Natural language processing
Natural language processing
Natural language processing (NLP) is a subfield of artificial intelligence concerned with the interaction between computers and human language. The goal of NLP is to enable machines to understand, interpret, and generate human language in a way that is both meaningful and useful. Applications range from machine translation and sentiment analysis to chatbots and voice assistants.

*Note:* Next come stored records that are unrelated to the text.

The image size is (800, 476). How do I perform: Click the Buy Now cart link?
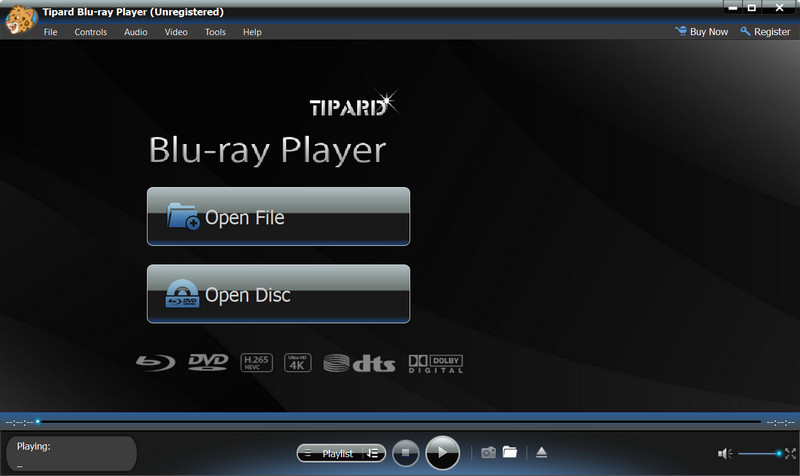tap(702, 32)
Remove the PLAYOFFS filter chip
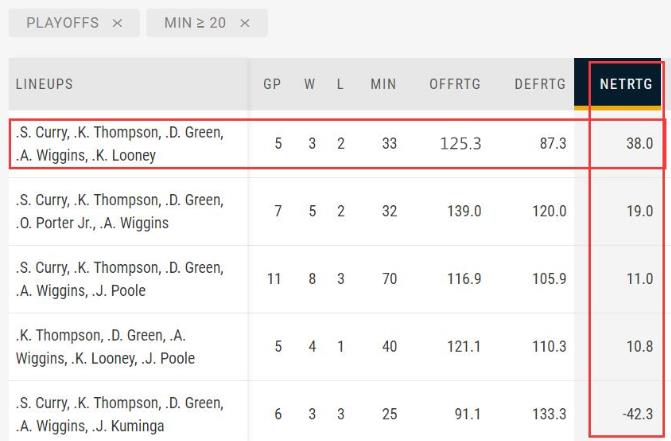The height and width of the screenshot is (441, 671). [x=117, y=23]
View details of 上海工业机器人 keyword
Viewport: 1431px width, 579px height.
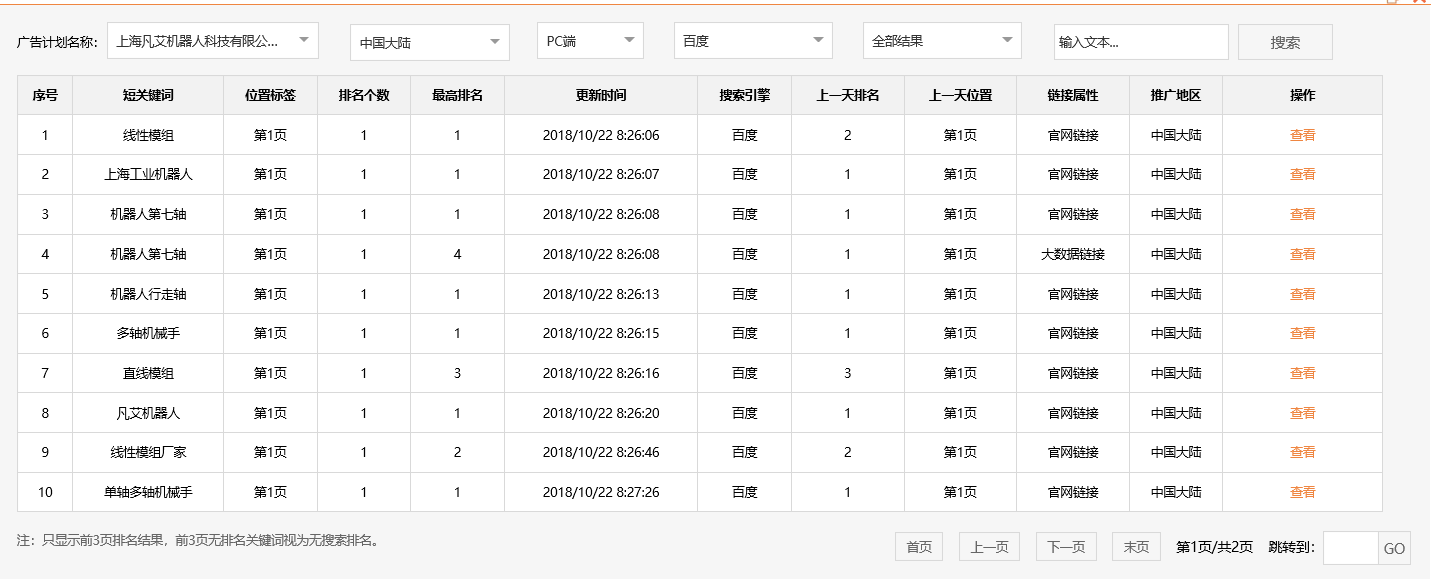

The field draws on computational linguistics, computer science, and statistical modeling to process and analyze large amounts of natural language data. Early approaches relied on hand-crafted rules and symbolic AI, but modern NLP is dominated by deep learning and neural networks, particularly transformer models such as BERT and GPT.
History
NLP research began in the 1950s, notably with the Georgetown–IBM experiment in 1954, which demonstrated automatic translation of Russian sentences into English. During the 1960s and 1970s, researchers developed rule-based systems for syntax and semantics, such as SHRDLU and ELIZA. The 1980s saw the rise of statistical NLP, using corpora and machine learning algorithms.
The 2010s brought a revolution with the introduction of word embeddings (e.g., word2vec, GloVe) and later attention mechanisms. The release of the Transformer architecture in 2017 led to pretrained language models like GPT-2, BERT, and GPT-3, dramatically improving performance on tasks such as question answering and text generation.